In upper-middle-class suburbs on the East Coast, the newest must-have isn’t a $7,500 Sub-Zero refrigerator. It’s a standby generator that automatically flips on backup power to an entire house when the electrical grid goes out.In part, that’s a legacy of Hurricane Sandy. Such a system can cost well over $10,000, but many families are fed up with losing power again and again….So Generac, a Wisconsin company that dominates the generator market, says it is running three shifts to meet surging demand. About 3 percent of stand-alone homes worth more than $100,000 in the country now have standby generators installed.“Demand for generators has been overwhelming, and we are increasing our production levels,” Art Aiello, a spokesman for Generac, told me.That’s how things often work in America. Half-a-century of tax cuts focused on the wealthiest Americans leave us with third-rate public services, leading the wealthy to develop inefficient private workarounds.It’s manifestly silly (and highly polluting) for every fine home to have a generator. It would make more sense to invest those resources in the electrical grid so that it wouldn’t fail in the first place.

Wait, what?
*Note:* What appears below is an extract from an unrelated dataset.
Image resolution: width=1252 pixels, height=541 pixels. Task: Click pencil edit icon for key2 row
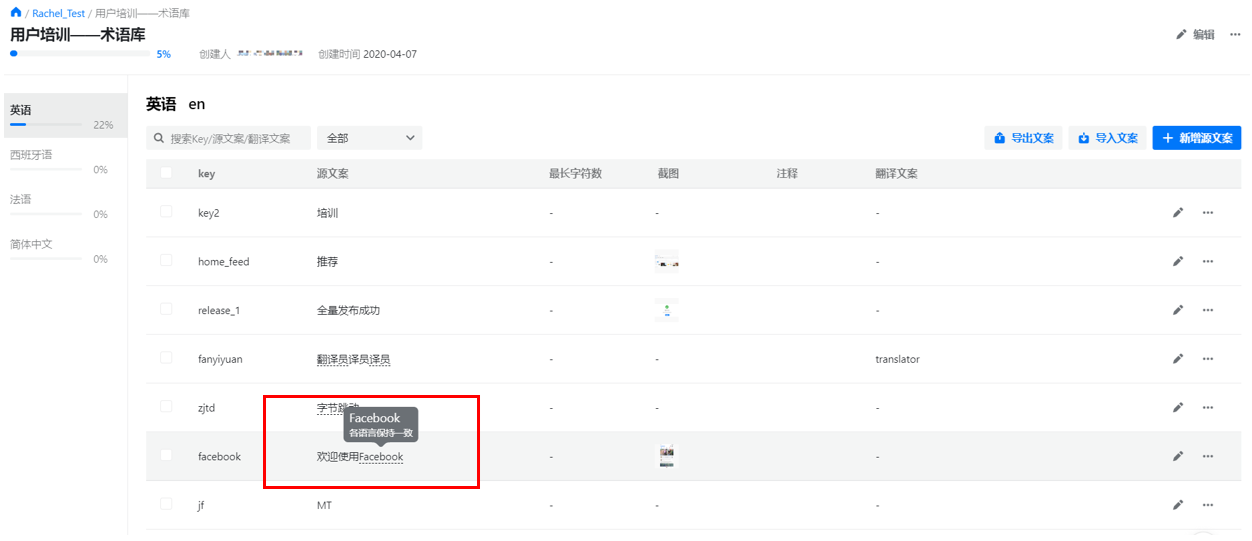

Sandy was not a grid failure, it was a hurricane. 

I just visited relatives on Long Island for Thanksgiving, and the stumps of downed trees were everywhere.  There was a failure — most likely of prophylactic tree trimming, lack of emergency planning by LIPA, and failure to coordinate outside help — but none of that has anything to do with federal spending on the national grid. 

Moreover, a back-up generator is like insurance, there when you need it, not a substitute for the grid.  Why would someone like Kristof consider it a bad thing for individuals to self-insure against the next Sandy?

But most of all, where is the link between marginal tax rates and (a) the percentage of total taxes actually paid by top income earners, which has risen in the last 50 years, and (b) the electric grid.  Assuming the false arguendo that higher marginal rates would have resulted in more tax revenue, where is the evidence it would have been spent on the national electric grid, rather than pork projects and giveaways for political constituencies?

The column goes on with a long list of similar non-sequiturs involving police services and gated communities, schools systems and private schools, and so on.

Completely ignored is that government spending is going through the roof, including on police and schools, yet we have little to show for it.  The answer for Kristof, more of the same.

Kristof cannot see that government failure cannot be cured by more government.

Kudos to the generator-buying public.  Protect yourself against the failed vision of the Nick Kristof’s of the world.